>>>

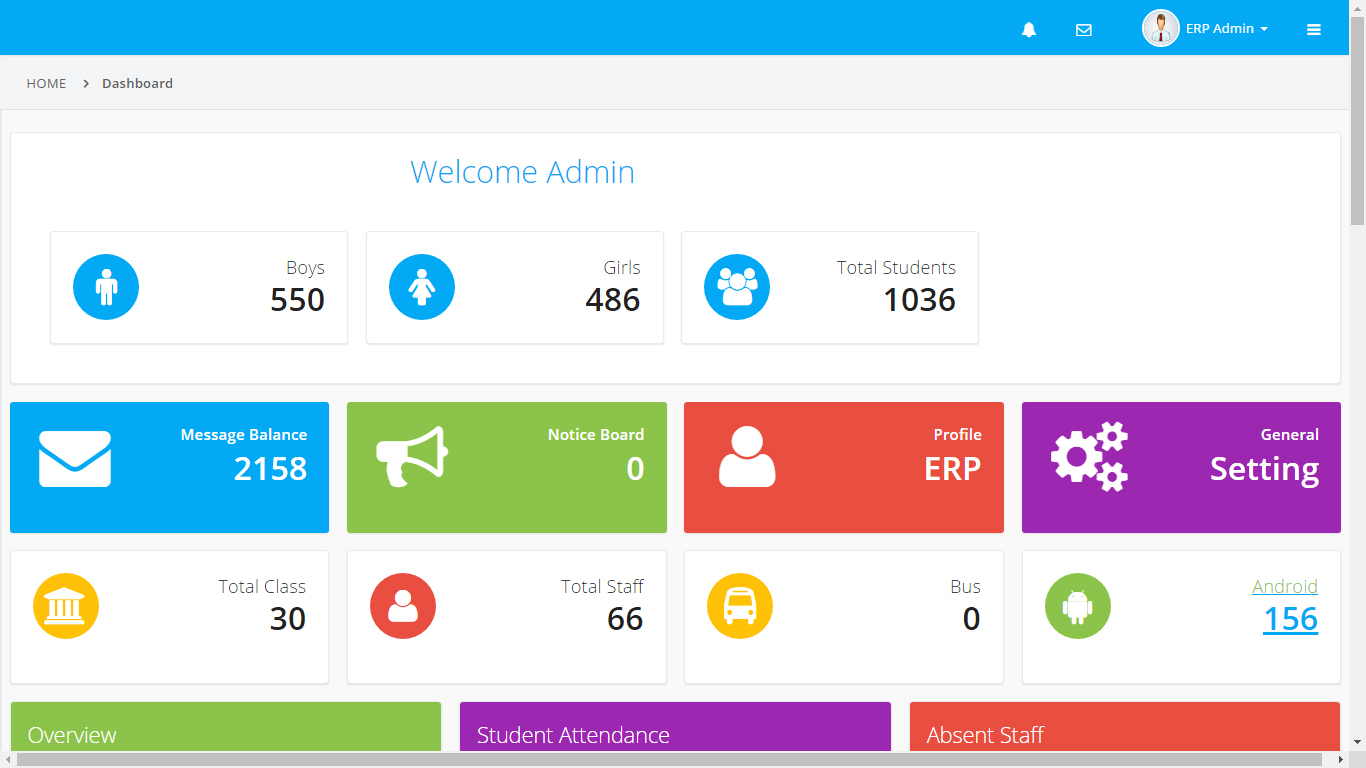Click the Total Staff person icon
This screenshot has width=1366, height=768.
click(x=403, y=606)
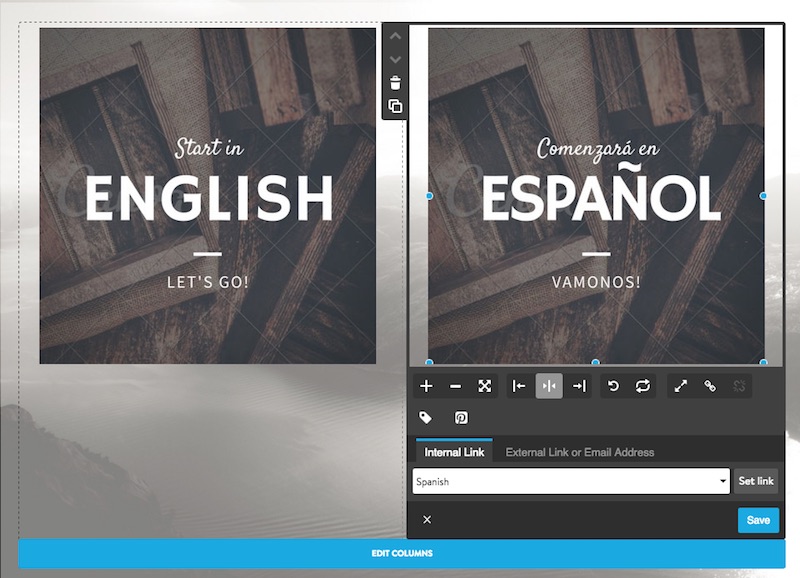
Task: Toggle center alignment for the image
Action: [x=549, y=386]
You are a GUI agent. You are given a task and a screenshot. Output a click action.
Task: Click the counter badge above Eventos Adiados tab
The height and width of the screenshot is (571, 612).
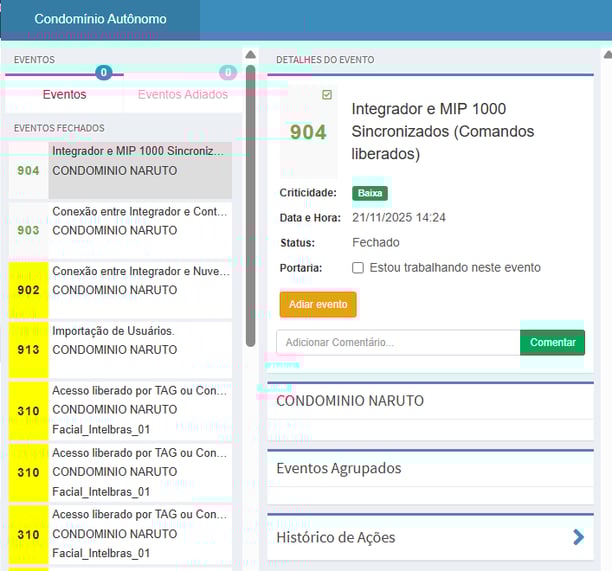point(227,72)
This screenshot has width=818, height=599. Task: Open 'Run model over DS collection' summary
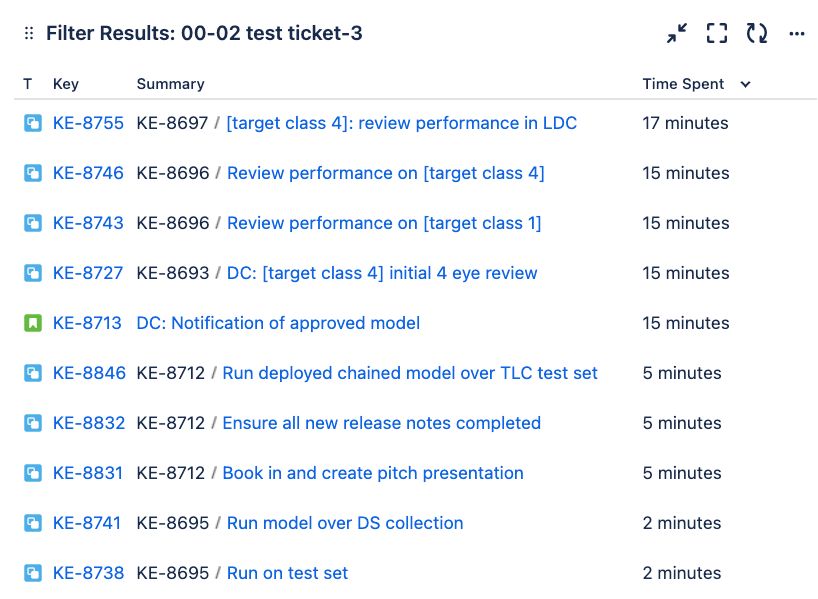click(343, 523)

<<<

▸ **EXERCISE DETAILS**
Find the line with "You are a GUI". Reproduce it and every line after it through the last line above exactly, leaving out the pictures.

▸ **ANSWER TO THIS PROBLEM**
You are a GUI agent. You are given a task and a screenshot. Output a click action.
Task: Click the counter badge above Eventos Adiados tab
The height and width of the screenshot is (571, 612).
point(227,72)
This screenshot has width=818, height=599. Task: Open 'Run model over DS collection' summary
click(343, 523)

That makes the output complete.